Australian broadcaster Andrew Denton has voiced his support for the idea that the seriously mentally ill should be allowed access to physician-assisted suicide, if their condition involves “incurable and unendurable suffering”. Denton, who has produced a soon-to-be-aired podcast series on the issue, made his commitment to the principle — “yes, I think that seriously mentally ill people have the right to assisted suicide” — at the end of the Di Gribble Argument, an evening held at Melbourne’s Regent Theatre in memory of Gribble, the co-founder of Private Media, Text Publishing and the pioneering Melbourne publisher McPhee Gribble.

Denton’s address, and his forthcoming podcast, are part of his exploration of physician-assisted suicide, prompted by the death of his father, author Kit Denton, who had expressed a desire to die “walking into a swimming pool full of malt whisky”, but who died from heart disease in great and prolonged pain. Speaking movingly of that moment, Denton explained how he had spent most of a year investigating legal assisted suicide and euthanasia in Oregon, Belgium and the Netherlands, and had come to the conclusion that many of the objections, and notion of a “slippery slope” towards involuntary euthanasia, were spurious. However, he also noted his opposition to full euthanasia — i.e. lethal injection by physician — as opposed to a “minimal” model of self-administered medication prescribed by a physician, with further safeguards built in.

Such a minimal model wasn’t going to get much of an argument anywhere, still less among a gathering of Melbourne’s liberalati. Post-speech conversant Sally Warhaft did her best to present a counter-opinion but had to acknowledge she was playing devil’s advocate when she said “Andrew, this is murder”. Since it plainly isn’t, and since, as Denton noted, it is going on ad hoc anyway, there wasn’t much to dispute, and the evening wilted in the middle.

The only gap in Denton’s case occurs around the division between physical illness and mental illness, and the notion of untreatable and unendurable suffering, and here Denton’s account ran into frank contradiction. In Belgium, the doctrine of ending such suffering has been extended to those with long-term mental illness, with doctors granting the right of assisted suicide to a 24-year-old woman who has been hospitalised for depression since the age of 21. Denton dealt with this issue during his address, arguing that such a request should occasion every possible assistance “to keep on living”.

But that, as your correspondent pointed out towards the end of the question time afterwards, was a contradiction, if you believe “mental illness” to be as real as physical illness. Given that many (though not all) psychiatrists would argue that certain conditions — forms of personality disorder and psychosis-type conditions — involve vast, continuous torment with little prospect of improvement, the attempt to thus keep someone living when they no longer want to would appear to be identical to anti-assisted-suicide advocates’ desire to prolong life at all costs in case of physical suffering.

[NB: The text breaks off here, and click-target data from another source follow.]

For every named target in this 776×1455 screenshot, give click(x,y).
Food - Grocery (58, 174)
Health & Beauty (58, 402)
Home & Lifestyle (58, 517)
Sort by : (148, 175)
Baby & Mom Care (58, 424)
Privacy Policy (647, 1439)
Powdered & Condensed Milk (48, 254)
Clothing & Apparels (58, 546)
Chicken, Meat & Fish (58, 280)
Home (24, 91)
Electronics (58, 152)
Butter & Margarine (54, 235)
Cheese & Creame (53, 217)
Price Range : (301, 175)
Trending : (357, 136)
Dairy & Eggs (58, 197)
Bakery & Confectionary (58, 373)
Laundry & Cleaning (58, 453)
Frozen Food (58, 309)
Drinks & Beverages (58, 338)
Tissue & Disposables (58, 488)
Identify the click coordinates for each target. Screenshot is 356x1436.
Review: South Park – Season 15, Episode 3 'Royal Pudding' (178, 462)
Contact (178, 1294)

Denton clearly stated that he did support access to physician-assisted suicide for the seriously mentally ill. There was no time to explore the ramifications of that: whether there should be an age limit to such access — should an 18-year-old be permitted access? If not, why not? — or how permission might be managed. Every doctor can agree that certain physical diseases are going to kill, and with great pain; psychiatrists differ wildly on the curability of “mental illness”. An easier “end run” round the “mental illness” issue might be to consider whether the term is useful, or whether it co-opts material physical illness to a set of existential conditions — in which case, it could be excluded from physician-assisted suicide provisions. But the idea that “mental illness” can only be seen as real if it is constructed as identical in character to physical illness is one of those arguments that a crowd of left liberals wouldn’t consider in this day and age.

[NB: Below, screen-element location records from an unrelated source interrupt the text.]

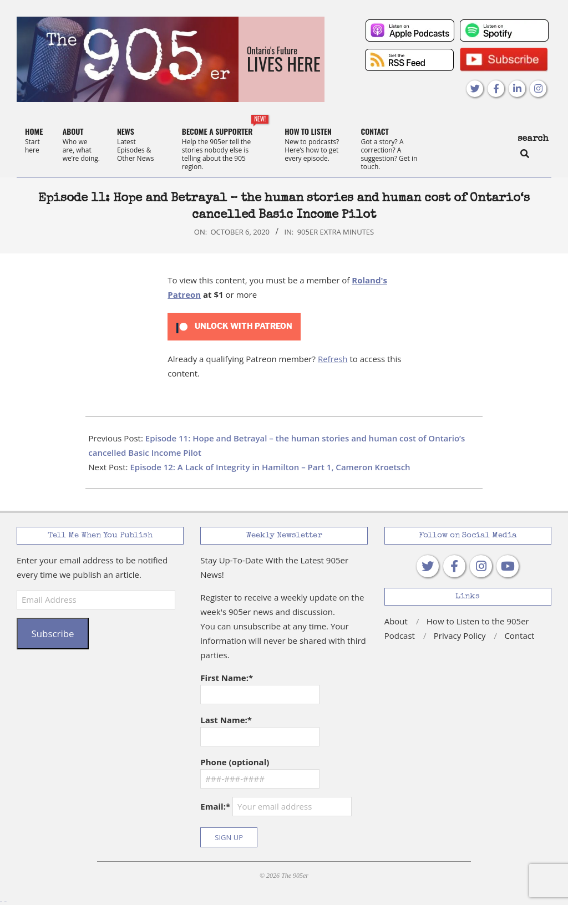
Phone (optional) (234, 761)
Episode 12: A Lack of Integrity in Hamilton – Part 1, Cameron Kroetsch (270, 466)
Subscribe (52, 633)
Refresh (333, 358)
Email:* (276, 806)
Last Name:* (226, 719)
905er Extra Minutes (335, 232)
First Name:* (226, 677)
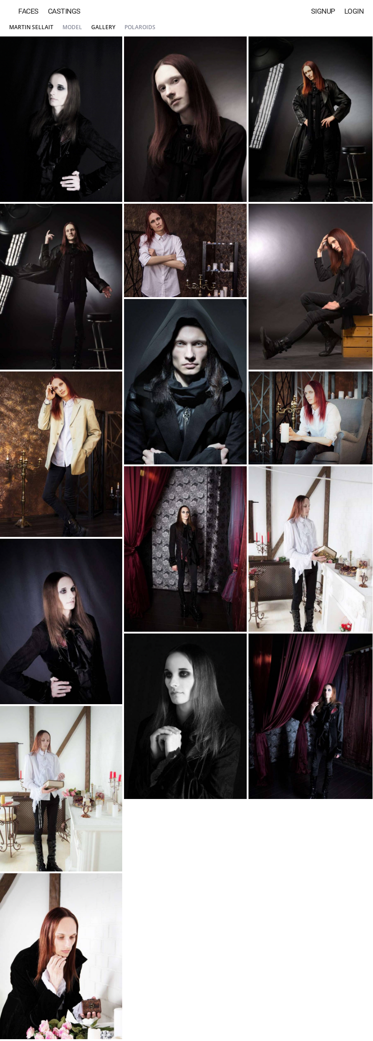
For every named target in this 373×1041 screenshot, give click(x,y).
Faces (28, 11)
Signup (323, 11)
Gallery (103, 27)
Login (354, 11)
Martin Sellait (31, 27)
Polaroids (139, 27)
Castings (64, 11)
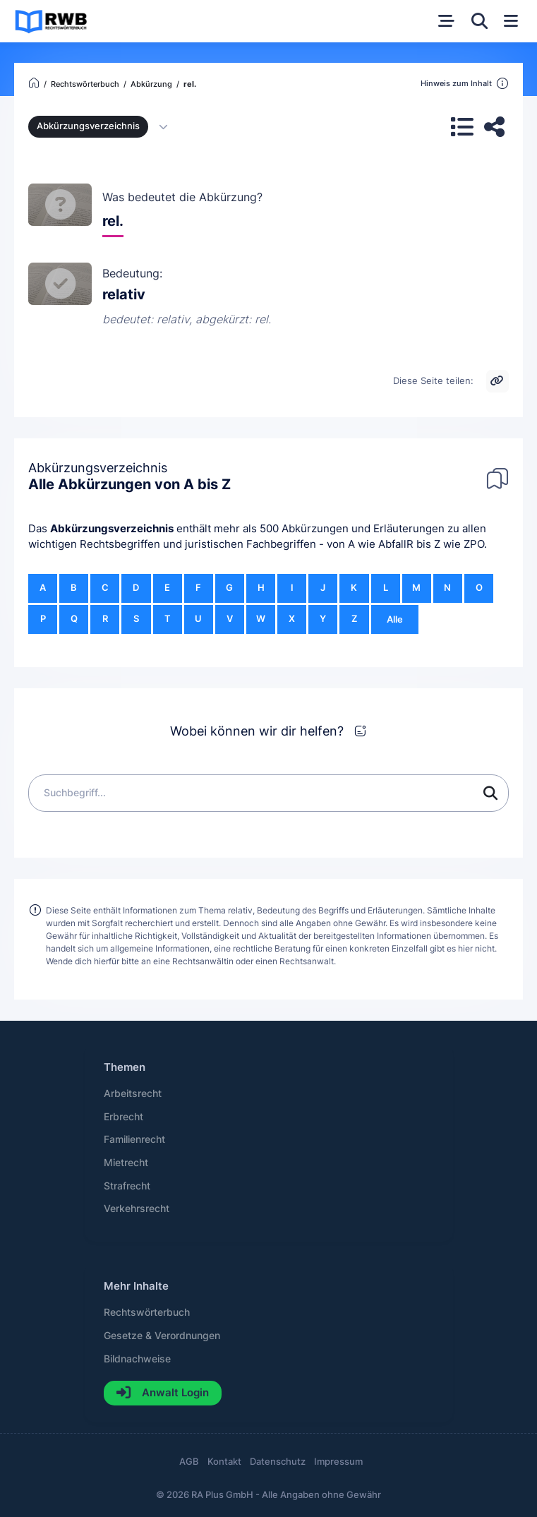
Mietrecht (126, 1162)
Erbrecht (123, 1116)
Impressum (338, 1461)
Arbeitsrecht (133, 1093)
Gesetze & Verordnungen (162, 1335)
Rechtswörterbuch (147, 1312)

Thus, something of a missed opportunity, all in all. The absence of a genuine contrary voice — a figure like MercatorNet’s Michael Cook, for example, might have given Denton a run for his money — made it an evening of furious agreement, and one that appeared to fit into the publicity trail for the showing of Denton’s series. Instead of an argument, it became an exercise in demonstrating how a class ideology is manufactured. An item of near-universal agreement among a group (cultural producers, in this case) is presented as debate, and social classes whose members might have deep misgivings — ask indigenous people, for example, how they feel about voluntary assisted suicide and you might not get the answer you were hoping for — are absent.

Di Gribble loved an argument, as numerous questioners last night mentioned — even as they struggled to find a heartfelt one against Denton’s centrist and minimal proposal. But in the decades since she and Hilary McPhee began a publisher for good Australian writing above a shop in Carlton, the arguments to be had have also changed. The values that such enterprises espoused have become mainstream values, the people who espouse them have come to the centre of social and cultural life. To have a real argument — and this event is well worth building — they must now turn their critical attentions to their own most dearly held beliefs, and make them better ideas. Which would be my argument for next year’s argument, if it is to truly honour her memory.